De acordo com o integrante da diretoria da Marighella, João Herminio Marques, é fundamental conscientizar a população sobre a origem das mobilizações. Segundo ele, a Venezuela vive consequências de uma crise econômica. Porém, a dificuldade provocada por este desequilíbrio está sendo explorada pela oposição política no país. “A Venezuela atingiu importantes avanços nos últimos anos e, assim como outros países da América Latina, está sofrendo os impactos da crise econômica mundial. Um desses pontos, e talvez o principal, é o que envolve o abastecimento de alimentos”, explicou Marques.

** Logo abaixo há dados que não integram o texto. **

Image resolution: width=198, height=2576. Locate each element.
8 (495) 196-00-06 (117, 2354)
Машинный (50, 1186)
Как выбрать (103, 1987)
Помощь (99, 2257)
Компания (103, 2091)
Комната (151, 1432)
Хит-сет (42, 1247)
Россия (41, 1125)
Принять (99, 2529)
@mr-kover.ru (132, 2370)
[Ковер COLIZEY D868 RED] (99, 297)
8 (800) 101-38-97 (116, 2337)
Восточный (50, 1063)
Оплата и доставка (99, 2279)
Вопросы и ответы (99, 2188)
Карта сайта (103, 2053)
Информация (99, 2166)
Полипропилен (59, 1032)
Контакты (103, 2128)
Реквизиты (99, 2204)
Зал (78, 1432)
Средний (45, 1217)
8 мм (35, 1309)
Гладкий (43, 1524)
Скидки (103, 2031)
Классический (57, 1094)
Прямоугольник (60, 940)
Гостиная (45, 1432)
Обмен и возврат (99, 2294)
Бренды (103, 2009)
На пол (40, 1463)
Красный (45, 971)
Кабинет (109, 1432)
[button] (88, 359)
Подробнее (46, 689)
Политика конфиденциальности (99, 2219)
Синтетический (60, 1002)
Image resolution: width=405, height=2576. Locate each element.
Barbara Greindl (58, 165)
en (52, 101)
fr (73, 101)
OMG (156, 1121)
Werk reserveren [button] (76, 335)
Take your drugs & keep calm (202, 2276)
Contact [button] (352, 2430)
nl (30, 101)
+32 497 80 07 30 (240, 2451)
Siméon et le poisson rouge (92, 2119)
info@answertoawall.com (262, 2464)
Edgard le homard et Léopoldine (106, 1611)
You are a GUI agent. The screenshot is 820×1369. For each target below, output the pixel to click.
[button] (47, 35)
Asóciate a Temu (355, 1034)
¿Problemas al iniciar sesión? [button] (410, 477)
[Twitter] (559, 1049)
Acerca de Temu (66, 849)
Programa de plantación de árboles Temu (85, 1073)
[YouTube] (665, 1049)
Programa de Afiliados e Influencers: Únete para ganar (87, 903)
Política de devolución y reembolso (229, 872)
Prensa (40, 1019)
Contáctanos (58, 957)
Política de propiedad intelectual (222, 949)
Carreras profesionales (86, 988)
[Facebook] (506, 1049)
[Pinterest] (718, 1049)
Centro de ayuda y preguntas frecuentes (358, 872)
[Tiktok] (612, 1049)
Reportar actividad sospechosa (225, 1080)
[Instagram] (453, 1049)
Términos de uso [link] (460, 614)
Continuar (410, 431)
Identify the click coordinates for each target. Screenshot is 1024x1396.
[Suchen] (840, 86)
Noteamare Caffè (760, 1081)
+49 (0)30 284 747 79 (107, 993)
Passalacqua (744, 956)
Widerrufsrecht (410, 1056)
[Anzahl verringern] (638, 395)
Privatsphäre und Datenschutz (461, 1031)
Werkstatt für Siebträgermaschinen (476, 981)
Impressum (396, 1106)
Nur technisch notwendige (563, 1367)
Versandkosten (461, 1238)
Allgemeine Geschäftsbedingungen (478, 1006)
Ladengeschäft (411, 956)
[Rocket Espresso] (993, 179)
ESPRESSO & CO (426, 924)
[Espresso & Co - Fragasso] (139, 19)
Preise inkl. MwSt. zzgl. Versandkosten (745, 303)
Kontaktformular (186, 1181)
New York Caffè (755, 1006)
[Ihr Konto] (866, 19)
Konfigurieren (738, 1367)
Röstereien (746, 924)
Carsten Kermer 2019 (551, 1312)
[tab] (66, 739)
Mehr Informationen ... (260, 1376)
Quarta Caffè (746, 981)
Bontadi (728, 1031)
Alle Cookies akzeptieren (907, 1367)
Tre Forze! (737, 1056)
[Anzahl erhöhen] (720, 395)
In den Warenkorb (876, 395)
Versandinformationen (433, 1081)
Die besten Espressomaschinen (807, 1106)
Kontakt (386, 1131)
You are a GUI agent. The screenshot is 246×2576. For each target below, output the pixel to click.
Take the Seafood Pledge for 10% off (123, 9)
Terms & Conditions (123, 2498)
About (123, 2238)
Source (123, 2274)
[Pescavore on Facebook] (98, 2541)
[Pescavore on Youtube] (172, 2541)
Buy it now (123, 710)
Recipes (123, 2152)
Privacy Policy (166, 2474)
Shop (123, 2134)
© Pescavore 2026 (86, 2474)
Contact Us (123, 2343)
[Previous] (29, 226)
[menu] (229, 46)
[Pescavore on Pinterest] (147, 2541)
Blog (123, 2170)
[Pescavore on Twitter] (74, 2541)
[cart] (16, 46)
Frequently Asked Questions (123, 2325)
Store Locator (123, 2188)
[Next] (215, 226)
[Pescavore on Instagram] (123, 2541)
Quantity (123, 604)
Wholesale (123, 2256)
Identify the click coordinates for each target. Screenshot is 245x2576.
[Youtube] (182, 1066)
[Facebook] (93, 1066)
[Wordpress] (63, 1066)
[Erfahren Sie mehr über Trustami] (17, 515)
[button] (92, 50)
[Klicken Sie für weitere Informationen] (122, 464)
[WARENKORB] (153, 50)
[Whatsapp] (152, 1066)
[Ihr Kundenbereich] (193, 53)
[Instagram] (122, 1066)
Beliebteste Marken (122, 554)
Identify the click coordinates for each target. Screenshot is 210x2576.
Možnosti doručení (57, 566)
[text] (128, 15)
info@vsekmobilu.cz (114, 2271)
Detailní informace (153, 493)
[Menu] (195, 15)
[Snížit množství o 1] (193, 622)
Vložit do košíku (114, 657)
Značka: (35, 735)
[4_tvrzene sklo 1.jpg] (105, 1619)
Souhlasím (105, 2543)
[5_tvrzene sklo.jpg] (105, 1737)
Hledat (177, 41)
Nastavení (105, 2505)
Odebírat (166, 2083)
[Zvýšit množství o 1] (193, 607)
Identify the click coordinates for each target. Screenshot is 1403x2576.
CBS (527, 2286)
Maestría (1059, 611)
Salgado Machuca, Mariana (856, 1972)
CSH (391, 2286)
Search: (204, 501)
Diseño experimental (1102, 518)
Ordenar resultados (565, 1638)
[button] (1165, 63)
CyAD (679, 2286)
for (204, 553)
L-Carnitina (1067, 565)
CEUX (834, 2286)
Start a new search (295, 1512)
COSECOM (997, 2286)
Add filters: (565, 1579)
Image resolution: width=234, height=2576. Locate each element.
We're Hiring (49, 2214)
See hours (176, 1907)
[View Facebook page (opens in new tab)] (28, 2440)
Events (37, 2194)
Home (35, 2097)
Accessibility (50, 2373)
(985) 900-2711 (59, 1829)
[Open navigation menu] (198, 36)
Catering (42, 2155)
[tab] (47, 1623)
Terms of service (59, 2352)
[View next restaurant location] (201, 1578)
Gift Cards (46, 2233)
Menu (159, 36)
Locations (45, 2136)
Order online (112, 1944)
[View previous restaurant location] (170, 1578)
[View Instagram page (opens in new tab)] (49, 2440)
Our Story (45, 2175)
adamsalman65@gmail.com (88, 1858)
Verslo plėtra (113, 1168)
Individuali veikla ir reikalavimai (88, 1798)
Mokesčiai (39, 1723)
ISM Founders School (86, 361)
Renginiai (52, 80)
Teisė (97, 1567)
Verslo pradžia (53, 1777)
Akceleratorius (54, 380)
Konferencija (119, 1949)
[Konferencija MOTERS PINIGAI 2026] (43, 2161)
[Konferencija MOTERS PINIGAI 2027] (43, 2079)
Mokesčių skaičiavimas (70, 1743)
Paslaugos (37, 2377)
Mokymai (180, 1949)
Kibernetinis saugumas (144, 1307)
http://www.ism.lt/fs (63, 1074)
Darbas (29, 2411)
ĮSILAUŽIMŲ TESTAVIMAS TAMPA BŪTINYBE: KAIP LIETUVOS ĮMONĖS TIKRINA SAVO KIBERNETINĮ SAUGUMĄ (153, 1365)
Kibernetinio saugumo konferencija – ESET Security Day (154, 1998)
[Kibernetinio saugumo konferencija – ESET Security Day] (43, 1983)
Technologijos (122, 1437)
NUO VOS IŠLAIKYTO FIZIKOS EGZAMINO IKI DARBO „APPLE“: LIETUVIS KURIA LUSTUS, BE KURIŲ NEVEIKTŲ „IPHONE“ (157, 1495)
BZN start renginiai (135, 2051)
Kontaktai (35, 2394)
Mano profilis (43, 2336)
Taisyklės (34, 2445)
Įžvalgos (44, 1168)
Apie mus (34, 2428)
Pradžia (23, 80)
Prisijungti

O integrante do movimento também explicou que os protestos, em especial na capital Caracas, têm um nível de violência muito alto, o que fez o governo reagir. Para ele, a situação da Venezuela deve ser analisada como um problema de política internacional. Marques recordou que o país é muito visado, em especial pelos Estados Unidos, por ter a maior reserva de petróleo do mundo. “É evidente que há interesses externos para desvalorizar as reformas sociais implantadas no país pelo ex-presidente Hugo Chávez (que morreu há um ano) e o atual, Maduro”, enfatizou ele.